By now a lot of you will have heard that in Windows Server 2016 virtual machines have a new configuration file format. The new configuration files use the .VMCX file extension for virtual machine configuration data and the .VMRS file extension for runtime state data. These are binary, so no more xml and VSV/BIN files.
The new format was designed with a couple of goals in mind:
- Increase the efficiency of reading and writing virtual machine configuration data.When you start scaling to thousands, tens of thousands and more VMs the overhead of parsing XML begins to weigh on performance.
- Reduce the potential for data corruption in the event of a storage failure. It has logging included. So after making the virtual hard disks (thanks to VHDX introduced in Windows Server 2012) more resilient to corruption the configuration files have followed.
- Perhaps the reason with the least emphasis but it also prevents us from mucking around in the XML files. Yes we didn’t just read them. We edited them, we “experimented”, we copied them and fix the security settings … all god when you accept the big boys rule of ”it’s your responsibility and not supported” but I’m afraid Microsoft support got a fair share of calls related to this.
Note: With PowerShell & Compare-VM we can still correct inconsistencies on a file. That’s what Compare-VM is all about => getting the info you need to correct issues so you can register or import a virtual machine.

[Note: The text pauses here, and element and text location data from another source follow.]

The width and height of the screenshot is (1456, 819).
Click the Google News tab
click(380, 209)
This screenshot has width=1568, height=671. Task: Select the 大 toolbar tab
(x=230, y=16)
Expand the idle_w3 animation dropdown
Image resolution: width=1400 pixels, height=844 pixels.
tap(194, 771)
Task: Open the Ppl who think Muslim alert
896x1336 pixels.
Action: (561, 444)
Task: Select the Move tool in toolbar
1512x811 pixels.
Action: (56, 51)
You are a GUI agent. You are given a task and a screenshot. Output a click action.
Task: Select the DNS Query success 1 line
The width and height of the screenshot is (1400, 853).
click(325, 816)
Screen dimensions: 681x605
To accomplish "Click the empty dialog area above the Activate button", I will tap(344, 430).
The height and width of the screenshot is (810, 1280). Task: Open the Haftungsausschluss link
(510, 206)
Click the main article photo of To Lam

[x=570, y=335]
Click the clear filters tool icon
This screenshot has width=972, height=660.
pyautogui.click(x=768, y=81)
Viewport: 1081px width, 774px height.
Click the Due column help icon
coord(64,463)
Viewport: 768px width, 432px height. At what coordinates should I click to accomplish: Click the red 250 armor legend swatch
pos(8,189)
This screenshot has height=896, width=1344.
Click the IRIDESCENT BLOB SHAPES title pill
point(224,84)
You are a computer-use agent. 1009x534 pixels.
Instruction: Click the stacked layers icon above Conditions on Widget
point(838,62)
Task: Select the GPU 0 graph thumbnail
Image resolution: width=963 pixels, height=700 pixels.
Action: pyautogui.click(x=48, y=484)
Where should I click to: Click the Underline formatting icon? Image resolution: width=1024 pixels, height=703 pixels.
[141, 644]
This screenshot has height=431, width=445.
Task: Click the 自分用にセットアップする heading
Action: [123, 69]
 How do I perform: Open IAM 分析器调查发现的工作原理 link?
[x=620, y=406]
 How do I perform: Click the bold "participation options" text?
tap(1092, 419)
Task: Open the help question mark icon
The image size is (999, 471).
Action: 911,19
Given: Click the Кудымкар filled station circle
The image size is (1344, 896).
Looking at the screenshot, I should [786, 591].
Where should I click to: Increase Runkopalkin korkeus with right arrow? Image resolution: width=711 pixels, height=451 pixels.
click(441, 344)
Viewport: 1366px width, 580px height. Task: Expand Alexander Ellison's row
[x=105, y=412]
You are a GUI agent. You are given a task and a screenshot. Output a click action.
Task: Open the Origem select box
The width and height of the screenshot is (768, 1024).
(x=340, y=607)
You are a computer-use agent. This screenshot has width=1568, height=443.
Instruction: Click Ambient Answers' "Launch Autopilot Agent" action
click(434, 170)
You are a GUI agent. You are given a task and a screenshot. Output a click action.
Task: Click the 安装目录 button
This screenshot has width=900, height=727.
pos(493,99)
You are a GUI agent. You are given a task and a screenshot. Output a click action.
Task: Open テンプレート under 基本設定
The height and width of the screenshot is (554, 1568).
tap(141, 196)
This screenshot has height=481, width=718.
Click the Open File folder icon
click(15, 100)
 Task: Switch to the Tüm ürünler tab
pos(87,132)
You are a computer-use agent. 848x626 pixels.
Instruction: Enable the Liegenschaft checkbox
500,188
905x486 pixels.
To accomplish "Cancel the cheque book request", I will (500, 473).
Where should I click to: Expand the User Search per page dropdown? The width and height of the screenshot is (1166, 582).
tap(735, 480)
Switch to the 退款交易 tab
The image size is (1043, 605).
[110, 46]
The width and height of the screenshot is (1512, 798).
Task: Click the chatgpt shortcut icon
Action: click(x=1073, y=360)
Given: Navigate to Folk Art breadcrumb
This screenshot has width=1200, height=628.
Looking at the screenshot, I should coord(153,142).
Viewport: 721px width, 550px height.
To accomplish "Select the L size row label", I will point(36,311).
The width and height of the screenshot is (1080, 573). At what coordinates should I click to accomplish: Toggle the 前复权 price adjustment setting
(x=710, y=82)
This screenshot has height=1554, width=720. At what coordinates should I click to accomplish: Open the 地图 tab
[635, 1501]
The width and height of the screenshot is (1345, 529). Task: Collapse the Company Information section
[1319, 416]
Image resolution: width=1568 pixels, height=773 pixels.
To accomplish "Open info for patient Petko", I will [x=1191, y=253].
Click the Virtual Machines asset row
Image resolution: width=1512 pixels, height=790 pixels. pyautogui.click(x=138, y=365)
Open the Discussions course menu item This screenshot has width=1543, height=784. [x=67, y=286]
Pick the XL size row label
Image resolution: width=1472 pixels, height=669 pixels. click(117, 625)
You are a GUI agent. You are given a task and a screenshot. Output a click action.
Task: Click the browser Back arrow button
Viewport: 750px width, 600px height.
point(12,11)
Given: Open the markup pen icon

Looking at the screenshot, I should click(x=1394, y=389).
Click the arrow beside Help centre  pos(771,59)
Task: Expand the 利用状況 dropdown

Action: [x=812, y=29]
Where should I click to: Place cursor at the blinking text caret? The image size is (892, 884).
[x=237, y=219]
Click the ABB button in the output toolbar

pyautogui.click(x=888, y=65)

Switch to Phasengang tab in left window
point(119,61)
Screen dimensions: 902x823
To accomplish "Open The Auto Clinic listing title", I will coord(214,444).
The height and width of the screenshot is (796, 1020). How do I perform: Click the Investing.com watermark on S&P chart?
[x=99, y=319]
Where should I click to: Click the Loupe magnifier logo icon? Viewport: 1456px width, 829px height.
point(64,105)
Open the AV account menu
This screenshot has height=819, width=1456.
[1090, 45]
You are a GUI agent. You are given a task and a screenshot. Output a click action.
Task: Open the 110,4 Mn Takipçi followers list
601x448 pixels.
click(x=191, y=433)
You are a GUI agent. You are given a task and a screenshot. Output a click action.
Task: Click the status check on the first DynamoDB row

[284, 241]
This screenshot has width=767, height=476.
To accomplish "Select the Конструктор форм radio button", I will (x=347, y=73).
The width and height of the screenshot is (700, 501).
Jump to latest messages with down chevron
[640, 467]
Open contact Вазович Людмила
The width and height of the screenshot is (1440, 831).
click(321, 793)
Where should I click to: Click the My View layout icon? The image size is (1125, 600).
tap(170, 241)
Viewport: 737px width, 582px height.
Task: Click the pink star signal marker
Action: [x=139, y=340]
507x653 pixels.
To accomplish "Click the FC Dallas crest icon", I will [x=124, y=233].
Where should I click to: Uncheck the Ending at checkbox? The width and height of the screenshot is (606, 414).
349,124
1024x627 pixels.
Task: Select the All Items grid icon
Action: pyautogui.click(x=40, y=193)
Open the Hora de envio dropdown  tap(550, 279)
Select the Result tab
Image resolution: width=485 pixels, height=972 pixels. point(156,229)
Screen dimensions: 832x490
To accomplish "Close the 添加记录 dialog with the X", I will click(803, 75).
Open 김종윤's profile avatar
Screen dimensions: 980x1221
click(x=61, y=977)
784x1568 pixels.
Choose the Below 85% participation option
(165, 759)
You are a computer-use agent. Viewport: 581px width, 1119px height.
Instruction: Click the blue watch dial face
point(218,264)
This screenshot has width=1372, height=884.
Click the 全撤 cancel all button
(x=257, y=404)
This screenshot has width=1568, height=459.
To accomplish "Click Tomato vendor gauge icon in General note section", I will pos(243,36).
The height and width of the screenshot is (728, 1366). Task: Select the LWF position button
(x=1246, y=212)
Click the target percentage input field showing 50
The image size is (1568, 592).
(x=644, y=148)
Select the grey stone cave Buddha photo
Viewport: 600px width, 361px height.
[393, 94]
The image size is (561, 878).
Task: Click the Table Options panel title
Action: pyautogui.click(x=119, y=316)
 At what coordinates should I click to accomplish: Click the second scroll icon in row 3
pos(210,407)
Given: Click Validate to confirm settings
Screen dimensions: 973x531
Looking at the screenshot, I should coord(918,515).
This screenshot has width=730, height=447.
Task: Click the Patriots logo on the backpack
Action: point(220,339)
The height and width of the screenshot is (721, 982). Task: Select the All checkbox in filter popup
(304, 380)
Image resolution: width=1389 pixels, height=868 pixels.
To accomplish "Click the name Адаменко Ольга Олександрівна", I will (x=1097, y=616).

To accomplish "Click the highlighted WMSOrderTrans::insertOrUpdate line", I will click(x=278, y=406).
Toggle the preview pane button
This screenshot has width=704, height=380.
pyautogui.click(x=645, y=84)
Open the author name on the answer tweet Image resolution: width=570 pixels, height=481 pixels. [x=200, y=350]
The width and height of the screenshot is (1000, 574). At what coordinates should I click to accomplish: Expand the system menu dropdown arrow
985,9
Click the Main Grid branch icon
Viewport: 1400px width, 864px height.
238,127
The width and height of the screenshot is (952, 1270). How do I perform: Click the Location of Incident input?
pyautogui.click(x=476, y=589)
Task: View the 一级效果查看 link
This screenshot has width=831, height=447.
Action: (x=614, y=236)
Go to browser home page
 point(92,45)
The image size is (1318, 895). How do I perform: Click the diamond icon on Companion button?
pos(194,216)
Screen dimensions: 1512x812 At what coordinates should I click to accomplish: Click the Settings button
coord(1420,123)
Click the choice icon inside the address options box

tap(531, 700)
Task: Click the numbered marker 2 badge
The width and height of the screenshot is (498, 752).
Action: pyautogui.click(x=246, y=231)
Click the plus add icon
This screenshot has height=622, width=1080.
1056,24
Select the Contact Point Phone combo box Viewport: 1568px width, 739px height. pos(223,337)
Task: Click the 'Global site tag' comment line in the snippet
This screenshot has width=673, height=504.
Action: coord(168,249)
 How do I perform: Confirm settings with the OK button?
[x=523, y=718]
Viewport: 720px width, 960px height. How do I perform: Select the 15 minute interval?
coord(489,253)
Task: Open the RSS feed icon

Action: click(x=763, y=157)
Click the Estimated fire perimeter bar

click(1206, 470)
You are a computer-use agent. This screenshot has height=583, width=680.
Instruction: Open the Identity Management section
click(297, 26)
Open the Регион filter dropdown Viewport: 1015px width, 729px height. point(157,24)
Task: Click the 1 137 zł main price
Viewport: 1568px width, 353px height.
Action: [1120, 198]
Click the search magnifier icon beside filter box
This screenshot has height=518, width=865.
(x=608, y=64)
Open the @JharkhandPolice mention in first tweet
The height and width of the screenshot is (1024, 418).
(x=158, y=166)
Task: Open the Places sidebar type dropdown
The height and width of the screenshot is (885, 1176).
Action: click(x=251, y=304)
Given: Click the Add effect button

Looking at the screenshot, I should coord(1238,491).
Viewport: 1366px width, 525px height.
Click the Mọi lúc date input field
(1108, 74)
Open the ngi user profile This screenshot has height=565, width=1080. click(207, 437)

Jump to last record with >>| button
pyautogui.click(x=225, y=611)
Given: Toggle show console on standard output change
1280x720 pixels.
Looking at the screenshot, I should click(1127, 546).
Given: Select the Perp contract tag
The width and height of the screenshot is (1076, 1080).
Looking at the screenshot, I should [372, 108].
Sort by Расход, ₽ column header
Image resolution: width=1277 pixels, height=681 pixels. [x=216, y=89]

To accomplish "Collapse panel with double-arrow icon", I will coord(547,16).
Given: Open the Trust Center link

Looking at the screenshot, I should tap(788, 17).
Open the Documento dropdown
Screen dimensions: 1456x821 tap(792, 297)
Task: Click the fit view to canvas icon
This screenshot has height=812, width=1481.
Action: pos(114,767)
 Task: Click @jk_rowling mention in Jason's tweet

Let’s take a peak under the hood at a VMCX file. As you can see it’s not human readable.
I’m fine with that as long as I have the tools I need to get the information I need. The Hyper-V Manager GUI is one of those tools. But it doesn’t always show me everything I might need. An example of this is when things have gone wrong and I need to manually merge snapshots. There is valuable information in the VHDX/AVHDX configuration in the virtual machine configuration that gives me clues and pointers as what to do.
So how do I deal with reading Windows Server 2016 Hyper-V configuration files now? It was one of my first questions to the Product Group actually. The answer I got from Ben Armstrong was: PowerShell and Compare-VM. He has a blog post on this here.
The gist is that we create a temp VM object using Compare-VM en get the configuration information out that way.
$TempVM = (Compare-VM -Copy -Path $VMConfig -GenerateNewID).VM
$TempVM | select *
In my example I used a VM with some checkpoints and as you can see we can get the information on the parent checkpoint name (“HELLO”) and everything else we desire.
Hope this gives you some pointers.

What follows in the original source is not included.